JPH06152067A - Semiconductor laser unit and optical head for optical memory device - Google Patents

Abstract

PURPOSE:To ensure position accuracy of a heat sink and to improve accuracy of the heat sink by providing a step to a central part of a metallic member wherein a terminal is sealed with glass and by packaging a heat sink material in the step. CONSTITUTION:The title device is constituted of a circular metallic member 1 wherein a collapsed terminal 2 and a terminal 3 are sealed with glass 4 and a step 1a is provided for packaging a block in an area near a center, and a heat sink member 5 which is constructed integrally with a heat sink block 6. It is constituted by brazing or projection welding. The heat sink member 5 is provided with a recess 7 for mounting a monitoring photodiode. The heat sink 6 is provided with a step 6a for mounting a photodiode for sensing an optical memory device signal. Since a projection 56 is provided on the heat sink member 5 and a recess 1b is provided on a step near a center of the circular metallic member 1, a position of the heat sink 6 to the circular metallic member 1 can be readily acquired.

Description

Detailed Description of the Invention

[0001]

BACKGROUND OF THE INVENTION 1. Field of the Invention The present invention relates to a semiconductor laser unit and an optical head for an optical memory device equipped with the laser unit.

[0002]

2. Description of the Related Art A conventional semiconductor laser unit is shown in FIG.
2 and FIG. A stem formed by joining the heat sink 6 to the circular metal member 1 by brazing or the like is used.

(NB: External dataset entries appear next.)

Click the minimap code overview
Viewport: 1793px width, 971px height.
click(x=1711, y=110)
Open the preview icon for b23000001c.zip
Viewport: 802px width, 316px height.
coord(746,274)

FIG. 1 shows another conventional semiconductor laser unit.
4 and FIG. As shown in FIG. 15, a stem formed by joining the circular metal member 1 to the heat sink member 5 integrated with the heat sink 6 is used.

[0004]

When the photodiode is mounted on the heat sink, it is necessary to increase the number of terminals and realize the heat sink without distortion. In the first conventional example, since the heat sink is joined to the circular metal member by brazing and then the side surface of the heat sink is pressed to correct the position, the upper surface of the heat sink is distorted. Also,
The second conventional example has a drawback that the number of terminals cannot be increased when the outer shape of the circular metal member is limited.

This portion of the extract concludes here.